I have taught the persecution of the Jews for 30 years and had visited Auschwitz with groups of students before. Yet recently I had became aware that pupils were becoming increasingly desensitised to the horrors of the Holocaust - small wonder in an age of computer games where war and violence are glorified. I was hoping to improve my approach to teaching the subject and make it more relevant to my pupils and I wanted to learn how to keep the memory alive among the next generation.
So when I was offered the opportunity to go back with the Holocaust Educational Trust as part of its Lessons from Auschwitz project - this time as part of a group rather than leading a trip - I was keen to take it up. Before the visit, the trust organised an orientation seminar in Wales to enable pupils and teachers to meet and listen to the personal experiences of a survivor.
I have met other survivors, but none as erudite as Zigi. His memory unimpaired by the years, he spoke without faltering for an hour in a voice which mesmerised everyone in the audience as he recalled his experiences as a young boy, first in the Lodz ghetto and then at Auschwitz. As I saw the interest he generated among the students, it became clear that my teaching of these events had to become more personal and needed to seek out the individuals among the huge numbers murdered during the Holocaust.
Following an early-morning flight to Krakow in Poland, we passed through the Arbeit Macht Frei (Work Sets you Free) gate into Auschwitz I; the events of the past bore down on us, the students became more subdued as the statistics of those murdered here were reeled off. They were difficult to take in; how can you picture 1.5 million people? My students confided that they saw and heard the numbers but found them difficult to grasp.
As we followed our guide through the exhibitions, I tried to visualise those who had owned the spectacles, suitcases, kitchen equipment and artificial limbs - all "harvested" from the Jewish transports. I failed. The huge pile of hair, like wool in a shearing shed, accompanied by a reading of the poem on the theme, `Pigtail' by Polish writer Tadeusz Rozewicz, had a profound effect on several of them.
We proceeded to the exhibition of shoes, dusty shades of grey, black and brown. A flash of red caught my eye, red shoes which demanded attention and called across the years "Look at me". These were the shoes of a confident woman, dancing shoes which once danced a waltz, too soon forsaken for the danse macabre. All the shoes "spoke" to me of individuals; they jostled for my attention; workers boots worn through; a child's first shoe; high heels for best; a businessman's spats; summer sandals with a broken strap - had it snapped as their owner was jostled along the platform to the "showers"? From then on, the camp became real, populated by the ghosts of individuals, all different, each unique.
In Auschwitz II (Birkenau), the wide open spaces emphasised the enormity of the crimes committed here.

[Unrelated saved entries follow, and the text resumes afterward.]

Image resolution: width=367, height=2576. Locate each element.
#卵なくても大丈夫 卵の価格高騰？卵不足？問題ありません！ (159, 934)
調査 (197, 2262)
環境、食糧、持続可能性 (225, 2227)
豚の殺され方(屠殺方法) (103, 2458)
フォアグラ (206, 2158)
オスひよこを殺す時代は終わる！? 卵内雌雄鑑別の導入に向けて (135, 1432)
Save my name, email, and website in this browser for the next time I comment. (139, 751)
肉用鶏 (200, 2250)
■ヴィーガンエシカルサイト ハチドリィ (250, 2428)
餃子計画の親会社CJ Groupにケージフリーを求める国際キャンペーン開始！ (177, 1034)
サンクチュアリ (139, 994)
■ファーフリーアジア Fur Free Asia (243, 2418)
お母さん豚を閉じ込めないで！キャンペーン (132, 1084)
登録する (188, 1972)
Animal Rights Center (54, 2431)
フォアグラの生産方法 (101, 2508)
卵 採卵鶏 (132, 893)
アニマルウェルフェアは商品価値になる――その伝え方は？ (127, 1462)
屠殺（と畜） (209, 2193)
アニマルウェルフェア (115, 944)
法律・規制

Students commented on the acreage of the camp which bore witness to the sheer size of the extermination programme. In the so-called Sauna building, which served as a processing room for those selected from the transports as slave labour, students read poems and memoirs of survivors in a remembrance ceremony conducted by Rabbi Barry Marcus, pioneer of the educational trips. He reminded us that if we showed our respect in the usual manner by holding a minute's silence for each of those who had lost their lives in Auschwitz, we would be standing in silence for several years.
As we left the Sauna, the snow was falling; had we been in this area in 1944, ash would have been falling as the crematoria on both sides of the building worked full pelt.

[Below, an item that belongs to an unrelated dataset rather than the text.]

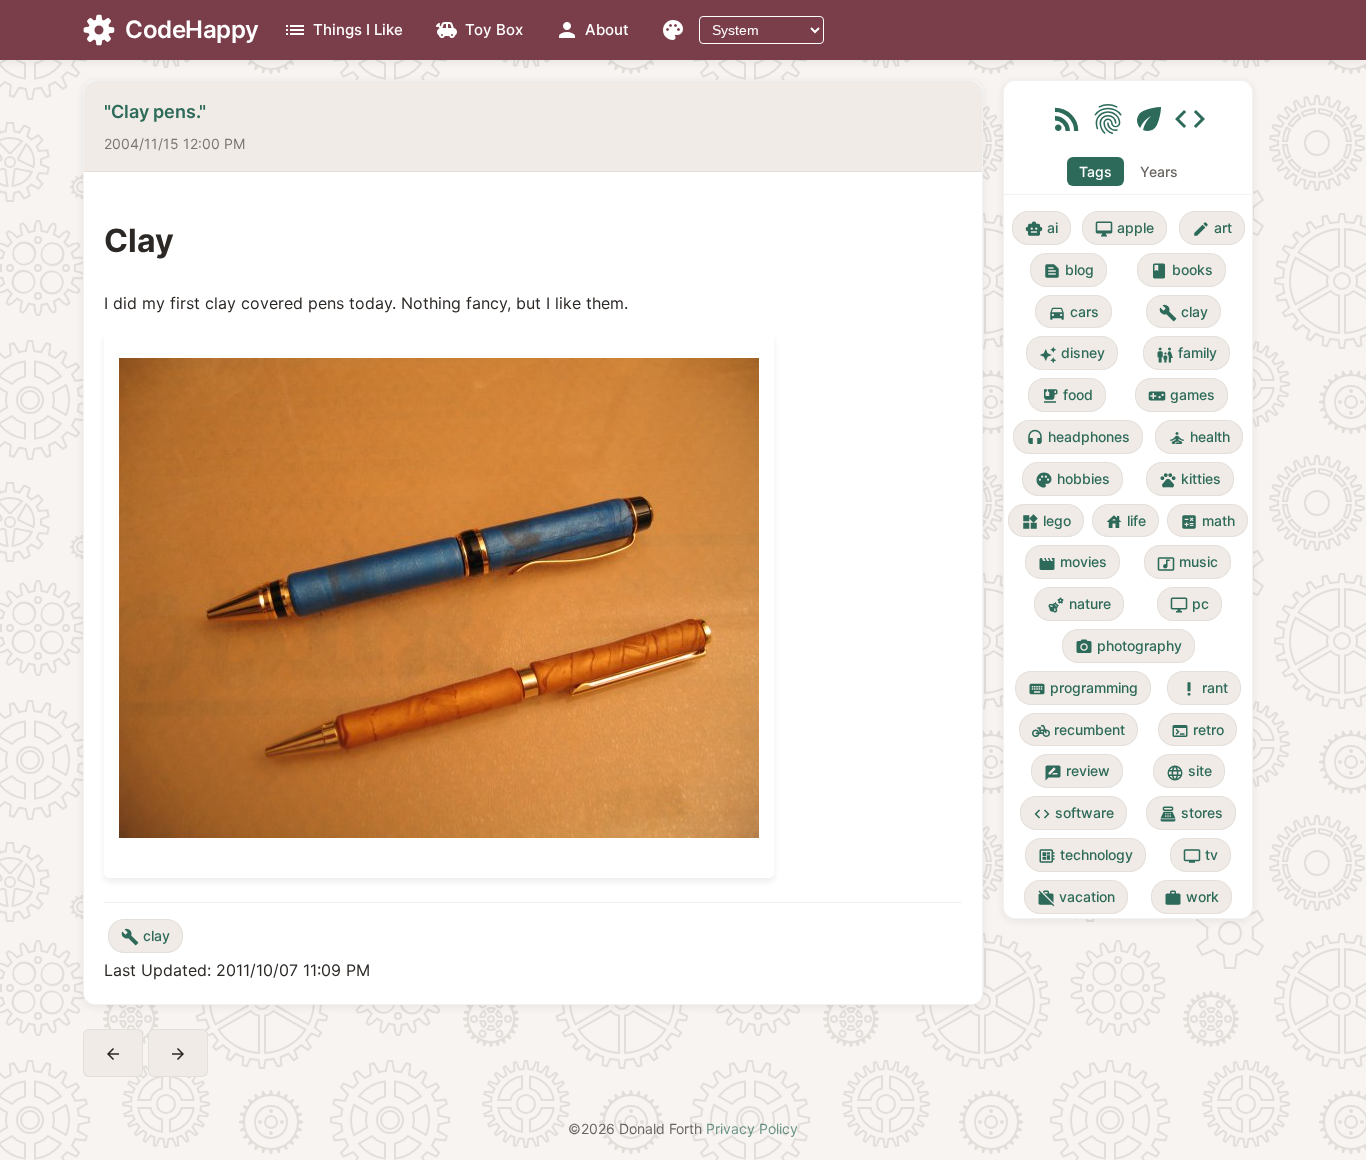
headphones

We stumbled back in the dark along the tracks, lighting candles of remembrance and laying them on the sleepers, their feeble flames fighting with the wind and snow.

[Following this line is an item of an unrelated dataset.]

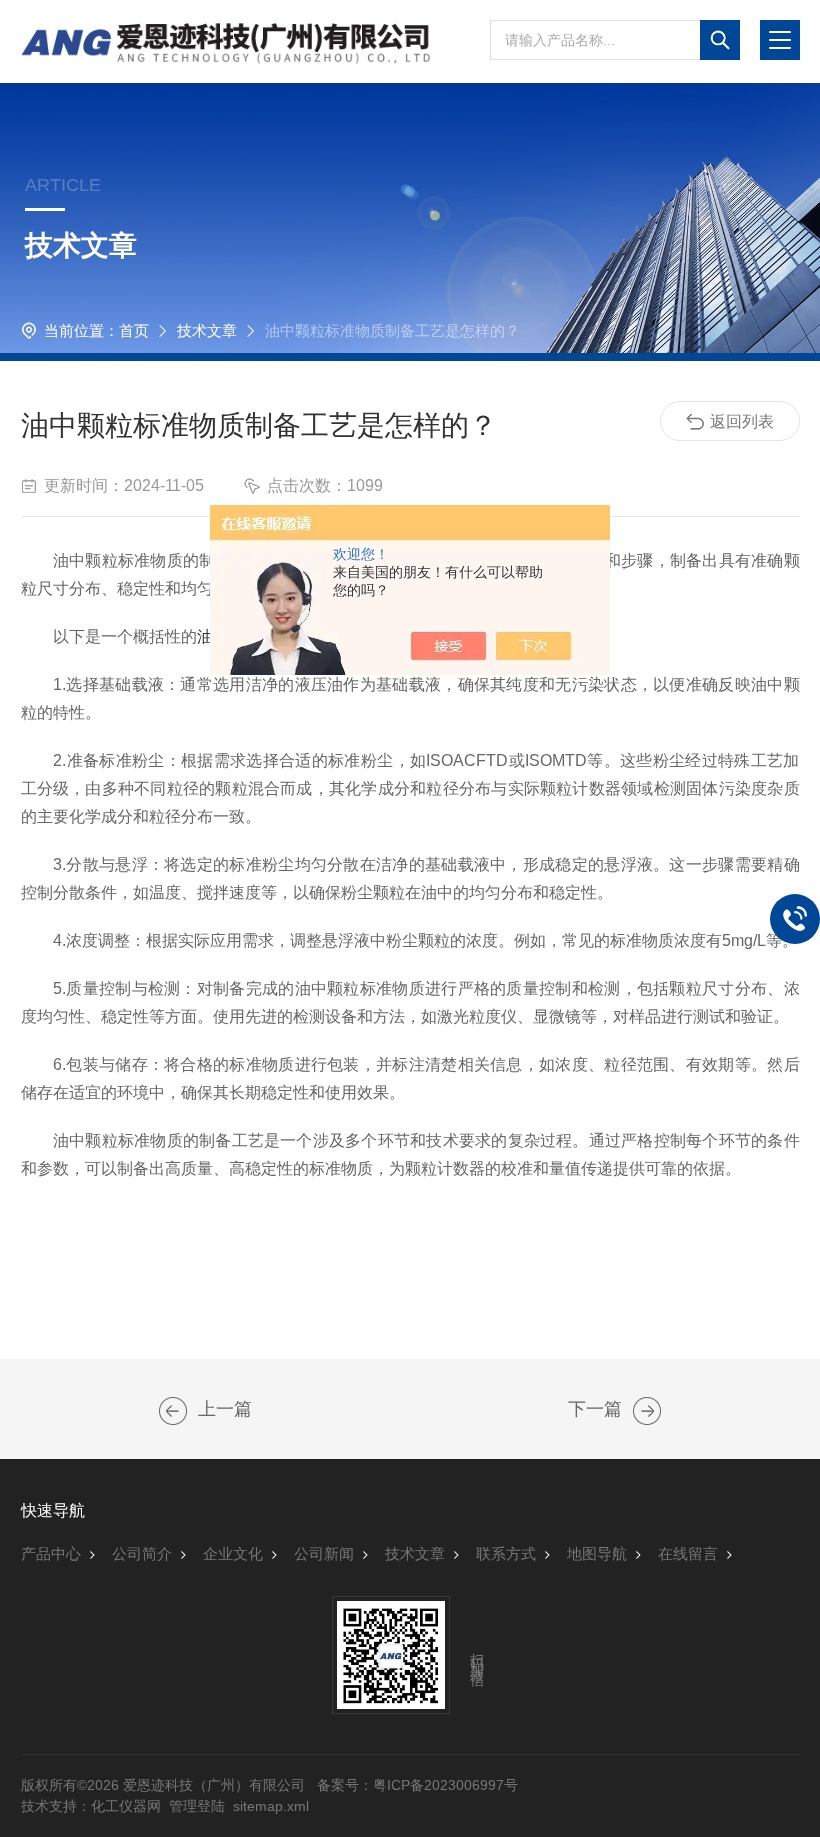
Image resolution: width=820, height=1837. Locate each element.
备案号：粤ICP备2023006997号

On the return journey, my students talked incessantly about their experience. One said: "They kept going on about `the Jews', but using that term loses sight of the individual. They were more than just Jews; they were people, individuals, all unique."
That will be my mantra from now on; instead of dwelling on the ideology and the statistics, I will make more use of individual testimony and personal photographs and emphasise the vibrant lives these people once lived.
My students have been inspired to pass on their experiences to younger pupils in the school and have already arranged a series of activities based on some of the photographs we saw in Auschwitz; they too believe the way to make the Holocaust more real is by emphasising our shared experiences and humanising the statistics. I am confident that if pupils are taught in these terms, they will better understand the tragedy of the Holocaust - and they will not forget.
Carol Bryan-Jones teaches at Ysgol Gyfun Garth Olwg.